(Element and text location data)
-=-=-=-=-
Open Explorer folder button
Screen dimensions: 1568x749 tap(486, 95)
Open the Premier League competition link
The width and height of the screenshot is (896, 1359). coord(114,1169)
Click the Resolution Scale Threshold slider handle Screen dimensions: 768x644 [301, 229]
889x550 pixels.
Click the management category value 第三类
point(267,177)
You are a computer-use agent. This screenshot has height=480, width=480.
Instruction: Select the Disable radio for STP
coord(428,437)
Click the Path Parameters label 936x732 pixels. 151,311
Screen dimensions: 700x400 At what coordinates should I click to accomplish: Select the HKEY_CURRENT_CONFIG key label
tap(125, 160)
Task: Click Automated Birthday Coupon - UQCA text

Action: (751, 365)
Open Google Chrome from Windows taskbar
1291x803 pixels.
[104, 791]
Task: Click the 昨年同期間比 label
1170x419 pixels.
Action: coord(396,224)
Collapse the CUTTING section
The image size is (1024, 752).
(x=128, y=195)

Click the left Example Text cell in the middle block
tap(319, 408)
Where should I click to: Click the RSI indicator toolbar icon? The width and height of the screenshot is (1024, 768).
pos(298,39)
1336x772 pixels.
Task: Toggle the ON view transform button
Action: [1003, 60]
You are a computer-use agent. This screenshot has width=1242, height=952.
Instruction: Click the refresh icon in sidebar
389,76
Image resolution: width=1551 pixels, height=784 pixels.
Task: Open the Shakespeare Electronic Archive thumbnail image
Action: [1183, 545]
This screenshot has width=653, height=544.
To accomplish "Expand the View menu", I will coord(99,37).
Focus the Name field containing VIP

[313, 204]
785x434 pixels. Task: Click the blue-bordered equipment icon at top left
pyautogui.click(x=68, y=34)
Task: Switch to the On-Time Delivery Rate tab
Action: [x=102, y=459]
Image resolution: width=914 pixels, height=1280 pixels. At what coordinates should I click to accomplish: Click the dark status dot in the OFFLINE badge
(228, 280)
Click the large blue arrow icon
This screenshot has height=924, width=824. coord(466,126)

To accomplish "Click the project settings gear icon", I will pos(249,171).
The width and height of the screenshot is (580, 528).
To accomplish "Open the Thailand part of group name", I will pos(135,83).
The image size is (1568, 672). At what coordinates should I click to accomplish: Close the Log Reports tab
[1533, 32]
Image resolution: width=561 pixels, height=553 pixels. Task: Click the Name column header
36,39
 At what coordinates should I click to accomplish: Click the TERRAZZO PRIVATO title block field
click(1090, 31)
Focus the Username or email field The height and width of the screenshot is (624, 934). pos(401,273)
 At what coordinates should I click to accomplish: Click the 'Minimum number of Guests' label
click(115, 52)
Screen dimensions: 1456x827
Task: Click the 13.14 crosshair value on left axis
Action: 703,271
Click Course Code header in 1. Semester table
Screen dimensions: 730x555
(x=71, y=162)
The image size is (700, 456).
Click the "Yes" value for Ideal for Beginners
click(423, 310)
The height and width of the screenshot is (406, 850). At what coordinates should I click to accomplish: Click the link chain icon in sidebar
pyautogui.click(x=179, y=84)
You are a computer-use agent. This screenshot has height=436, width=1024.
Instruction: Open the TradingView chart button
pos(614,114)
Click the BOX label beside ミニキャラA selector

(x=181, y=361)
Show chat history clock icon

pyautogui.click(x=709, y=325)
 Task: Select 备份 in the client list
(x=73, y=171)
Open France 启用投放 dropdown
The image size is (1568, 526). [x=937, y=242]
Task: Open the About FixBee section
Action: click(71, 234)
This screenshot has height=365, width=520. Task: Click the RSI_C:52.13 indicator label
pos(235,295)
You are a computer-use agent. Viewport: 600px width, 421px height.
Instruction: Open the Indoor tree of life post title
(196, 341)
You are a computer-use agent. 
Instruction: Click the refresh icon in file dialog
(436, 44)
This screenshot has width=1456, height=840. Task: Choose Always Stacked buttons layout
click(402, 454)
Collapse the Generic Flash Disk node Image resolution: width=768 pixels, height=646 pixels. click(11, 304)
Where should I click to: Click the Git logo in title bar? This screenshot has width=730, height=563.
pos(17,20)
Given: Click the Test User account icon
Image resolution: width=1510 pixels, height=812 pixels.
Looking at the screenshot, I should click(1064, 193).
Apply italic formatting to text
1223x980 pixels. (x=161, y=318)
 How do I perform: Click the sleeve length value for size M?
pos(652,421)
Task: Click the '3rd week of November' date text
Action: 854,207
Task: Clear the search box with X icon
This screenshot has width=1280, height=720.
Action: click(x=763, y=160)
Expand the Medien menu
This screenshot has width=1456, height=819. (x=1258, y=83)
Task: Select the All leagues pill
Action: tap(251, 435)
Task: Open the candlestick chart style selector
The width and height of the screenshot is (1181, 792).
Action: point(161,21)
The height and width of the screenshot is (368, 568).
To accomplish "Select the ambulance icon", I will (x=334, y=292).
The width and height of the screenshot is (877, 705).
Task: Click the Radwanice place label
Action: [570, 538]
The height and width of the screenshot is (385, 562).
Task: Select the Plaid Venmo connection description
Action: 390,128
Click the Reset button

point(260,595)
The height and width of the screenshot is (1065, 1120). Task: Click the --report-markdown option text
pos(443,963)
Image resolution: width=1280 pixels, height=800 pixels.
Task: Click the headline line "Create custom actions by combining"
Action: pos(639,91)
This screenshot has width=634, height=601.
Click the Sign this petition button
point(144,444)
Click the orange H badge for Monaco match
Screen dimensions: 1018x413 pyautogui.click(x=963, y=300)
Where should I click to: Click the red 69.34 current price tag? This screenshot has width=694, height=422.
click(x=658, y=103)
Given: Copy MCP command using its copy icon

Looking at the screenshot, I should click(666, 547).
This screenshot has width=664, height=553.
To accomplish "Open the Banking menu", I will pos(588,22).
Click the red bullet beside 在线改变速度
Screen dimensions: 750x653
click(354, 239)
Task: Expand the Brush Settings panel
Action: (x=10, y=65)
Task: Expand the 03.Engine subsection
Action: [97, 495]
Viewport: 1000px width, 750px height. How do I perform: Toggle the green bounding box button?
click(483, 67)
-=-=-=-=-
__Exercise details__: Collect every line of the listing above that contains the word "blue".

__The solution__:
785x434 pixels. Task: Click the blue-bordered equipment icon at top left
Click the large blue arrow icon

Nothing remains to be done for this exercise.